| dc.description.abstract | This thesis evaluates a particular ultrasonic nondestructive testing (NDT) system in order to determine its capabilities and limitations in locating defects in concrete structures; specifically tunnel linings, bridge decks, and pavements. The device, a phased-array ultrasonic tomography (UST) system that utilizes shear waves, is a significant advancement in NDT systems. Consequently, there is a need in structural engineering to verify new technologies by assessing their flaw-detecting capabilities in a variety of structural applications.
The UST technique does not currently have a testing methodology that is field-ready. In order to develop a methodology, the system was evaluated based on its ability to detect simulated defects, then taken to the field to evaluate natural structural defects on public tunnels, pavements, and airport runways. Types of concrete defects the system is used to detect and localize include air- and water-filled voids, vertical cracks, horizontal delaminations, and abnormalities such as clay lumps. The device is also used to determine reinforcement depth and spacing as well as concrete thickness measurements.

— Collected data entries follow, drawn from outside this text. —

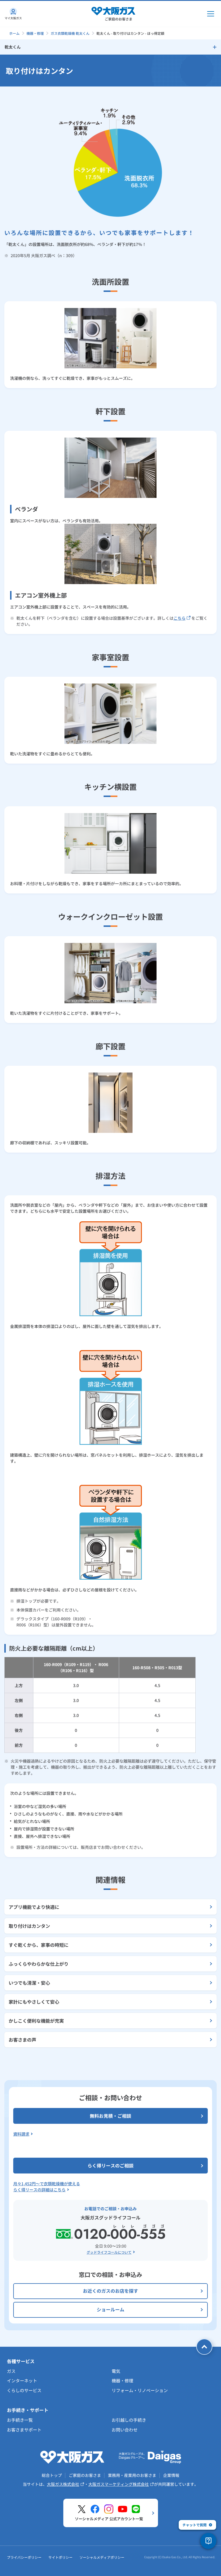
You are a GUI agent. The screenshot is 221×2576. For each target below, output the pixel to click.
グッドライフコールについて (109, 2252)
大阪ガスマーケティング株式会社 (118, 2484)
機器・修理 (35, 33)
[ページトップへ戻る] (204, 2347)
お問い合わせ (125, 2430)
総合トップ (52, 2475)
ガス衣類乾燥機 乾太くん (70, 33)
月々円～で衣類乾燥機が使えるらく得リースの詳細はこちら (46, 2186)
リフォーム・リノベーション (140, 2390)
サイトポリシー (60, 2557)
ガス (11, 2371)
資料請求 (21, 2134)
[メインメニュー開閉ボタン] (210, 14)
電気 (116, 2371)
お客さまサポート (24, 2430)
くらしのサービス (24, 2390)
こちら (180, 618)
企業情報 (171, 2475)
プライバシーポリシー (24, 2557)
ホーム (14, 33)
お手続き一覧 (20, 2420)
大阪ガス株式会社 (63, 2484)
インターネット (22, 2380)
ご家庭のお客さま (85, 2475)
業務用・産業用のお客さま (132, 2475)
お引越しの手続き (129, 2420)
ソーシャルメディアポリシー (101, 2557)
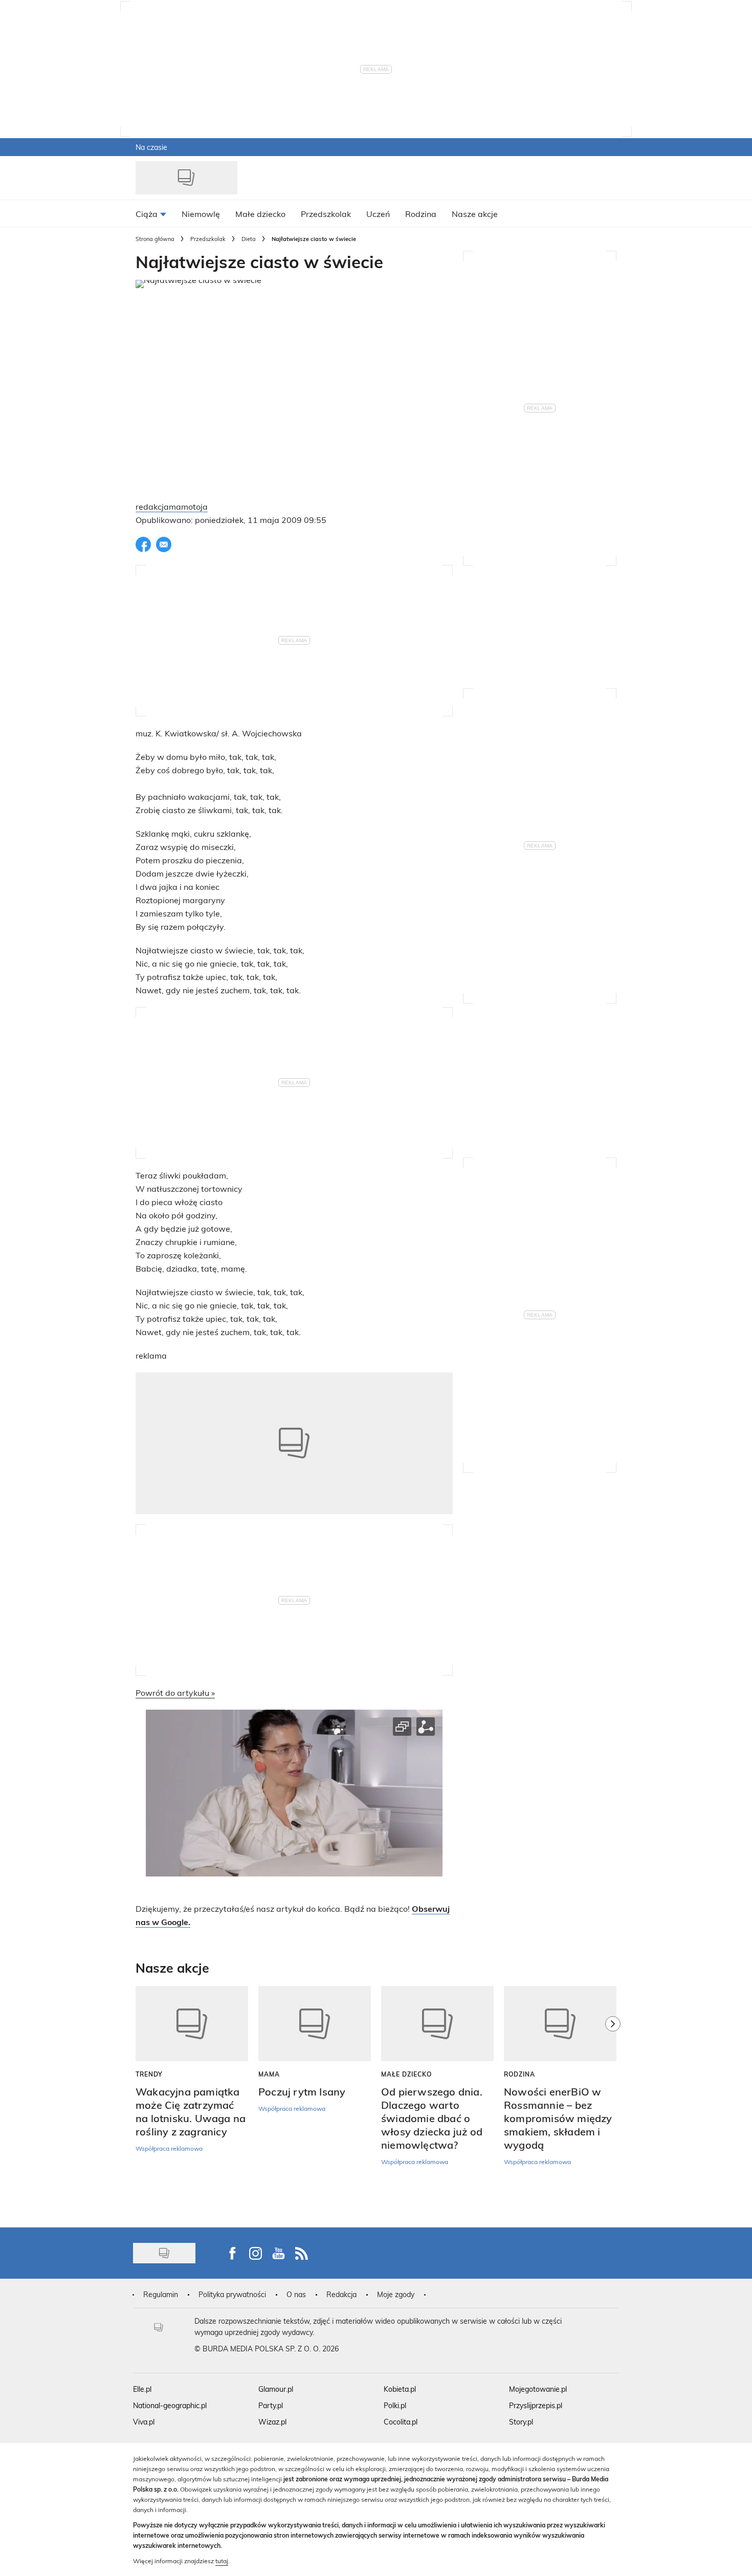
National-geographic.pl (170, 2405)
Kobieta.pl (400, 2389)
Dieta (248, 239)
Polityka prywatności (232, 2294)
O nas (296, 2294)
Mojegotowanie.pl (538, 2389)
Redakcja (341, 2294)
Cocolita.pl (400, 2422)
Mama (269, 2074)
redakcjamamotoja (172, 506)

This research concludes that the UST system is exceptional at locating horizontal delaminations ranging from 0.05-2.0 mm (0.002-0.079 in.), and is able to differentiate between fully debonded and partially-bonded areas. Vertical cracks could only be detected once they begin to form parallel to the testing surface; however, omission of surface details was found to be a strong indicator of crack presence. Backwall surfaces up to a depth of 762 mm (30 in.) were successfully and accurately determined. Air- and water-filled voids as well as reinforcement details such as layout and depth were also successfully determined and located. With the exception of some medium-sized clay lumps (with a diameter of approximately 102 mm, or 4 in.) surrounding reinforcement, all clay lumps tested were also highly successful. | en |